- **Task to carry out**
Rename "Share" to "Export" in everything from the line containing "Open the left Share menu" down to the end of the listing, and return those lines with nothing else altered. Omit the pictures from your answer.

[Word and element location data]

+++++

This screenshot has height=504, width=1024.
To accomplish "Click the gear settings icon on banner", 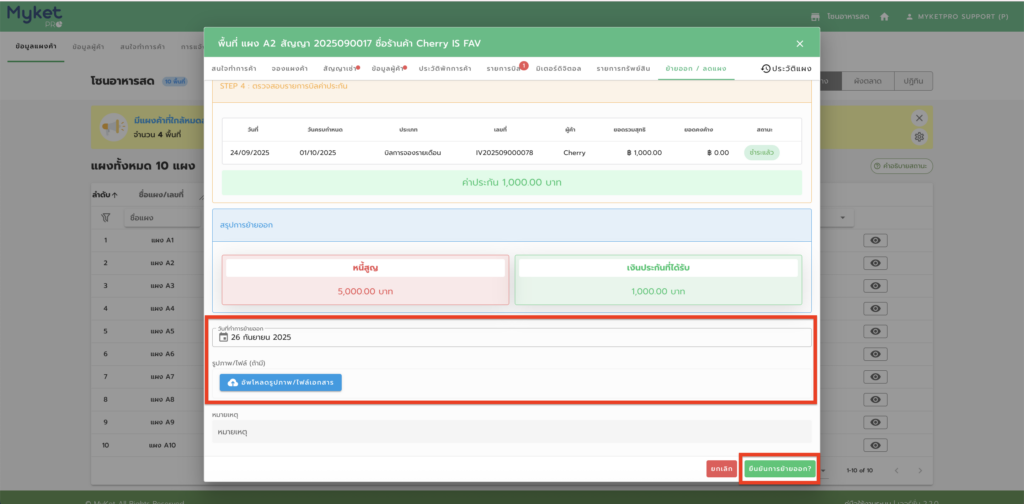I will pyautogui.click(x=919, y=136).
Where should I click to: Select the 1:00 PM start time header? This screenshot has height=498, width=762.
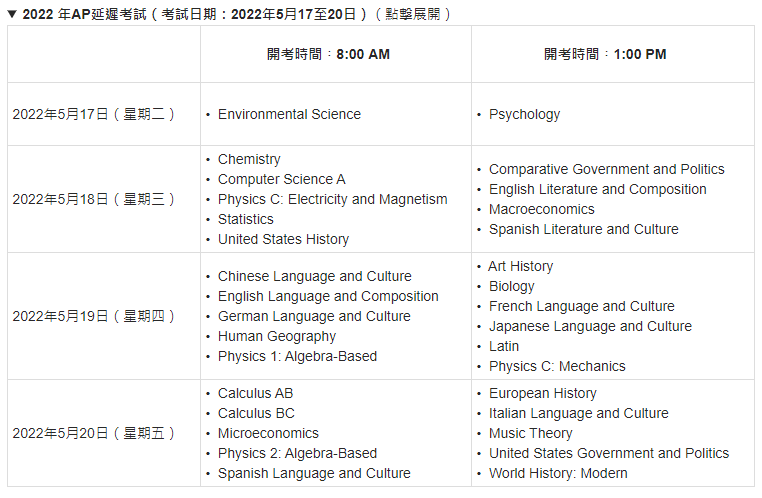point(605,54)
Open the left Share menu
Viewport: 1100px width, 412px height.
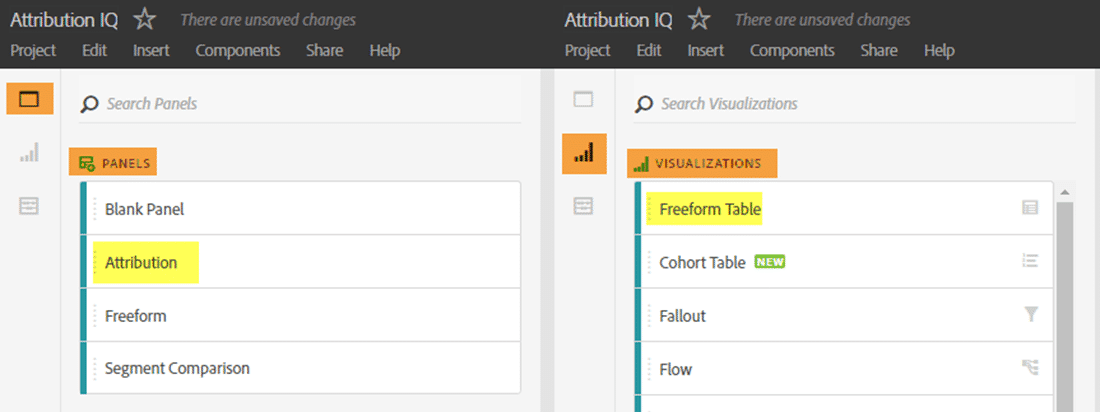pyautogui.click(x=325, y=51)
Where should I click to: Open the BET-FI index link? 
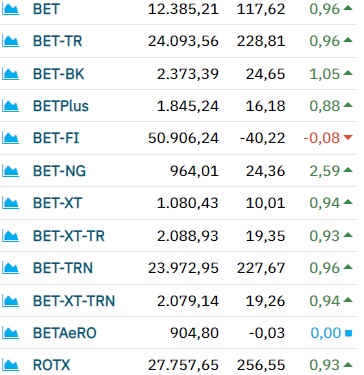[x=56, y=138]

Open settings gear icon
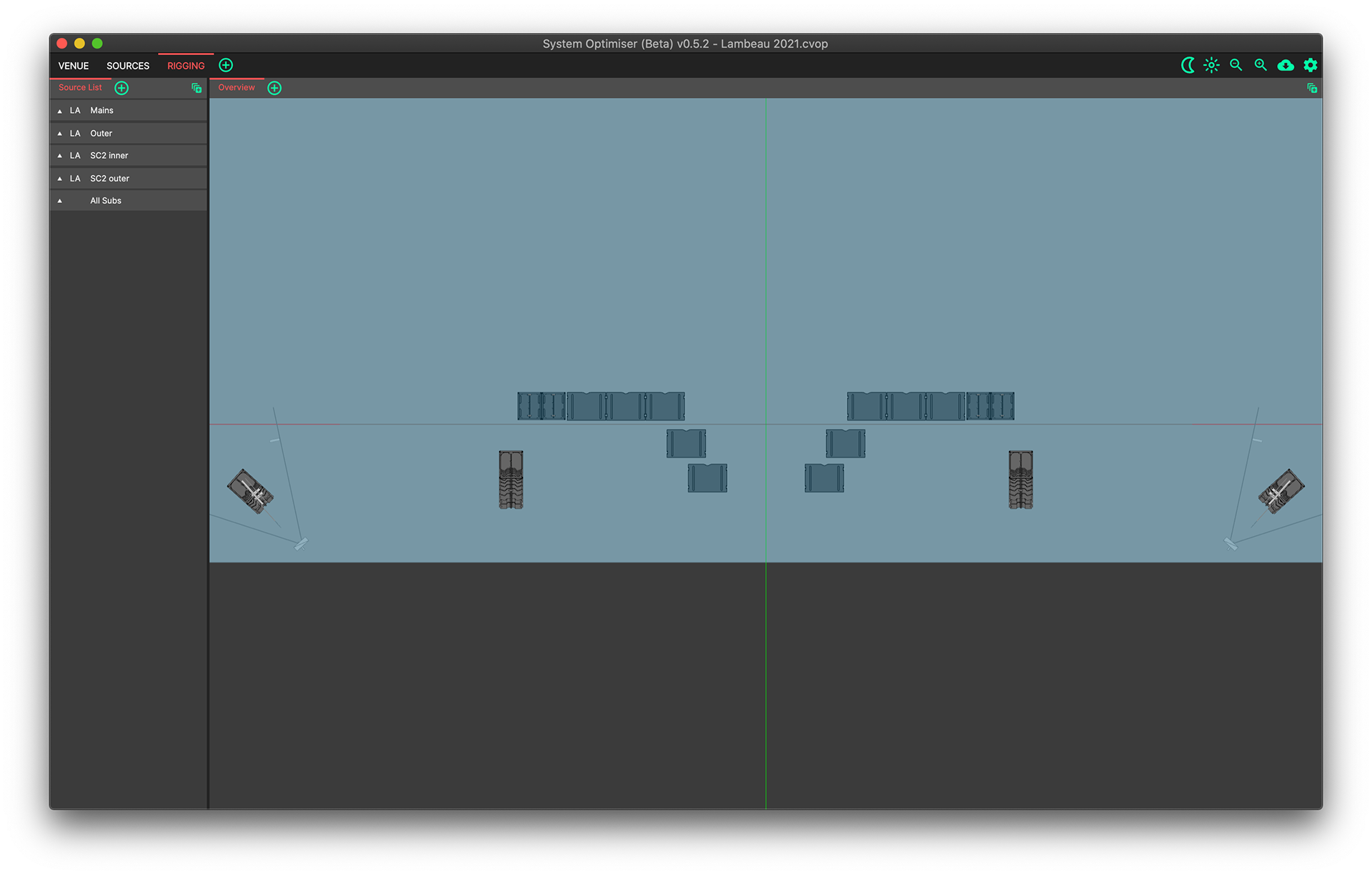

+++++

- **Full solution**
Open the left Export menu
Viewport: 1100px width, 412px height.
pyautogui.click(x=325, y=51)
Where should I click to: Open the BET-FI index link? 
[x=56, y=138]

Open settings gear icon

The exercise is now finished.